I just linked to this blog from my facebook account. I don't know if that was stupid or what, but I'm not worrying too much. (I have quite a few "work" friends that may or may not stumble onto this blog. FIRED CUZ OF MAH BLOG. What can I say, I have been nothing but honest. And let me reiterate that I think this job / company is a great place to build a career . . . for someone else. Oh, and I've been writing my blog entries on my lunch break :D No worries!) Okay enough spinelessness.
This weekend was interesting. I woke up on Saturday morning at 11:45. Barely the morning. I felt like SHITE. Awful. Awful. Horrible. But Kendra, you say, you got over ten hours of rest! Isn't that wonderful?
Not when your fasting blood sugar is 177, I say. Keeping in mind that that's probably the lowest it's been in hours since it was nearly noon by the time I got around to testing and I hadn't eaten since 7pm the night before. Mind and body felt like gum. Gummy gum. Husband, chipperly asking if I was well-rested after such a long sleep.
I rather brittlely replied: "Next time I sleep so long, could you help me out and test my blood sugar to make sure I'm not too high? Maybe even give me a correction bolus? If I'm out of range I'm going to oversleep. Sometimes I'm not really that tired, but my body is out of whack." (Lows wake me up, but highs make me sleep the oversweetened sleep of sludgy blood.)
"Uhh, sure, I guess . . . I mean I've seen you test lots of times but I don't think I've ever done it . . . "
Huh, I guess he's right! I've tested his sugar at least three times in our relationship. Once, he was drinking a grape soda and was a cool 120-something. The next time he was something too perfect..a pre-dinner 88. The next time he had just come in from a several-mile summer bike ride into the city, and was an exhausted 68 (! Of course I would've been -868 at that point.) He sees me test anywhere from 2 to 10 times a day. But he's correct, he has never wielded the lancet himself.

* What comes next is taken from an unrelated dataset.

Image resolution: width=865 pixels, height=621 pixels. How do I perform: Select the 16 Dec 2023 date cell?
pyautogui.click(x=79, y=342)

I sense a time to be smug, ho-ho! And in my hyperglycemic state I couldn't resist the urge to be snarky. I "let" him test my blood sugar allllll day...AND the whole of the next day, until he was whining to be released from duty! "But honey, I do this ALL THE TIME, what's the big deal!" I couldn't resist, I couldn't. I know, I know. He did have the gall to reply "I'm not diabetic, though." (Implied: It shouldn't be my problem, toots. Oh-ho.) I did take my small delights here and there, though - watching him fumble with holding the meter and squeezing blood out of a finger at the same time. Watching him struggle to get a slippery/sticky test strip out of that infinitesmally small strip bottle opening. "Why don't all of these damn things have automatic dispensers for the strips?!" (insert mad cackling here from myself) Watching him squeeze a freshly-pricked finger, only to have no blood emerge. How puzzling. Watching him wrinkle his nose up at how to dispose of the leftover blood. Such a messy, fussy disease.
Later that day I did apologize, thinking maybe I might have come off too bitchy - blaming him, maybe, for not having the diabetic sixth sense to test me while I snoozed. I know he's worried about me as I slept before, so I thought - why not empower him? I would love some help now and then, if he was willing. He assured me he knew he wasn't being attacked, and that he was glad he now had better finger-prickin' skillz. He also acquired some familiarity with my pump menu (due to premenstrual hormones, there was plenty of correcting to be done this weekend). Next up folks, the partner pump site change! Ha. Now there's trust!